[Page extract]
=== Section Start ===

How can raising the price of alcohol improve health?
- Published
Health campaigners say a minimum price for a unit of alcohol should be introduced in the UK to help tackle the nation's rise in problem drinking.
The government in England and Wales is set to announce plans today. Last year the Scottish parliament rejected a similar idea.
What evidence is there to suggest a minimum alcohol price would help?
According to experts, one in four men and women in the UK is currently drinking dangerous amounts of alcohol that are causing, or have the potential to cause, physical and mental damage.
In the UK the number of alcohol-related deaths has more than doubled in the past 16 years, with more than 8,000 people dying of conditions such as alcohol poisoning and liver cirrhosis every year.
And it costs the NHS over £2bn annually to treat the chronic and acute affects of alcohol.
Campaigners argue that part of the problem is down to the wide availability of cheap booze in supermarkets and other retail outlets.
England's last Labour government asked economic experts to do some number crunching to work out if introducing a minimum price would help to curb the nation's drinking.
Researchers at the University of Sheffield, externaltook on the challenge and looked at how high to set the bar per unit (10ml or 8g) of alcohol.
As expected, they found the higher the price tag went, the greater the reduction in consumption would be.
But they were concerned that if the price was set too high it would penalise all drinkers, including so-called "sensible" drinkers. Conversely, setting it too low would do nothing to stop heavy drinkers loading up on strong "bargain" booze.
The government in England and Wales is looking at introducing a minimum price of 21p per unit for beer and 28p per unit for spirits.
But the the University of Sheffield experts calculate that a minimum cost of at least 50p per unit would be necessary achieve the desired effect.
Not far enough
Professor Petra Meier, a public health expert at the university, said: "It's certainly true that the bigger the price change the bigger the effect.
"Effects of 20p-30p are very modest compared to 45p-50p per unit.
"Alcohol-related harm is driven through consumption and we don't really predict that people's consumption would change at all under 20p minimum price and very modestly under 30p."
Setting the bar at 50p should save up to 50,000 people from illness in a decade, Professor Meier and colleagues estimate.
They say harmful drinkers would be affected considerably more than moderate drinkers by this minimum price policy.
For a 50p minimum price, a harmful drinker will spend on average an extra £163 per year whilst the equivalent spending increase for a moderate drinker is £12.
This would reduce levels of alcohol consumption by 10.3% among harmful drinkers - those who drink above the recommended limit of 4 units per day for men or 3 units per day for women.

=== Section End ===

[Dataset entries]
=== Section Start ===

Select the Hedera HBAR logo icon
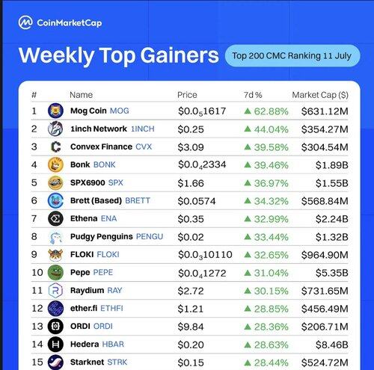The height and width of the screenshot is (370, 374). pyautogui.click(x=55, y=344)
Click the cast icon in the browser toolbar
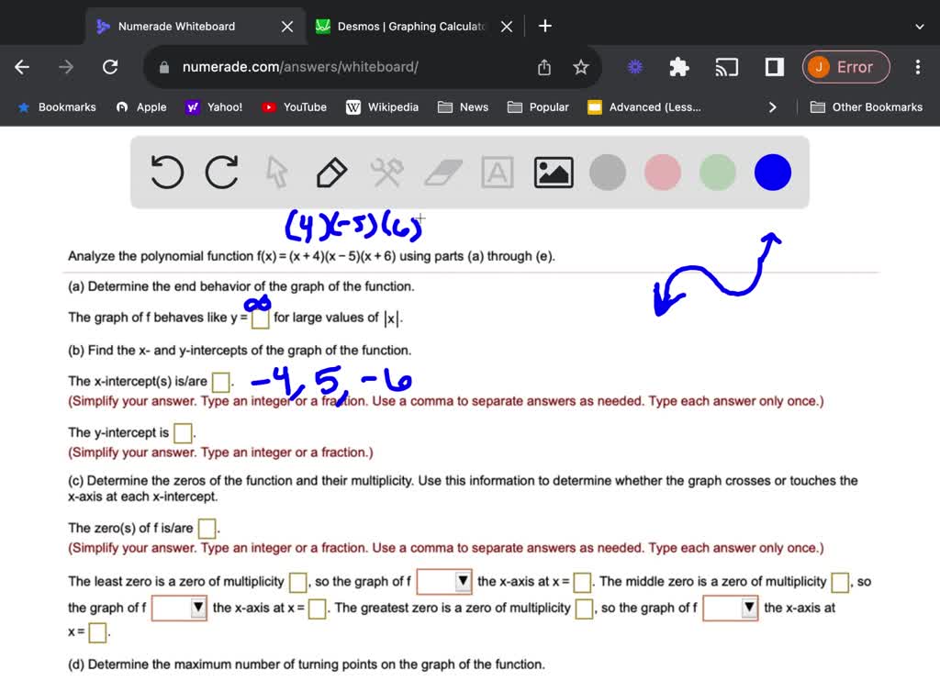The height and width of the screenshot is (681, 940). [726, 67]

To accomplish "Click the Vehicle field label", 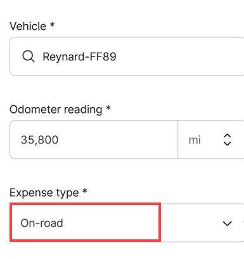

=== Section End ===

[Exercise aim] Rewrite the passage of the alcohol pricing article between "Researchers at the" and "unit for spirits.", inclusive, with "booze" changed to "liquor".

[Response]
Researchers at the University of Sheffield, externaltook on the challenge and looked at how high to set the bar per unit (10ml or 8g) of alcohol.
As expected, they found the higher the price tag went, the greater the reduction in consumption would be.
But they were concerned that if the price was set too high it would penalise all drinkers, including so-called "sensible" drinkers. Conversely, setting it too low would do nothing to stop heavy drinkers loading up on strong "bargain" liquor.
The government in England and Wales is looking at introducing a minimum price of 21p per unit for beer and 28p per unit for spirits.